#### Passage provided:
────────
Using rich empirical material, the book explores the processes of valuation, their components, calculative technologies, and outcomes in different social, ecological and conservation domains. The book gives reasons for why economic calculation tends to dominate in practice, but also presents new insights on how the disobedient materiality of things and the ingenuity of human and non-human agencies can combine and frustrate the dominant economic models within calculative processes.
This book highlights the tension between, on the one hand, a dominant model that emphasises technical and ‘universalising’ criteria, and on the other hand, valuation practice in specific local contexts which is more likely to negotiate criteria that are plural, incommensurable and political. This book is perfect for researchers and students within development studies, environment, geography, politics, sociology and anthropology who are looking for new insights into how processes of valuation take place in the 21st century, and with what consequential outcomes.
────────
#### Given material:
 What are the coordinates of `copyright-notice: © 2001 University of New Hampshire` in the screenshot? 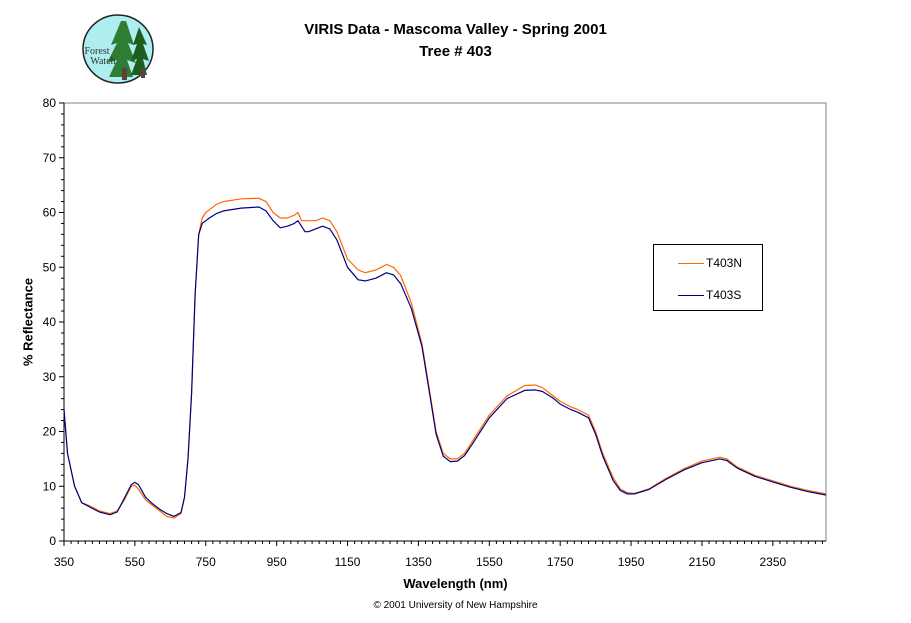 It's located at (456, 606).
────────
Return the full book description on valuation word for word. Work only from the book description on valuation.

Using rich empirical material, the book explores the processes of valuation, their components, calculative technologies, and outcomes in different social, ecological and conservation domains. The book gives reasons for why economic calculation tends to dominate in practice, but also presents new insights on how the disobedient materiality of things and the ingenuity of human and non-human agencies can combine and frustrate the dominant economic models within calculative processes.
This book highlights the tension between, on the one hand, a dominant model that emphasises technical and ‘universalising’ criteria, and on the other hand, valuation practice in specific local contexts which is more likely to negotiate criteria that are plural, incommensurable and political. This book is perfect for researchers and students within development studies, environment, geography, politics, sociology and anthropology who are looking for new insights into how processes of valuation take place in the 21st century, and with what consequential outcomes.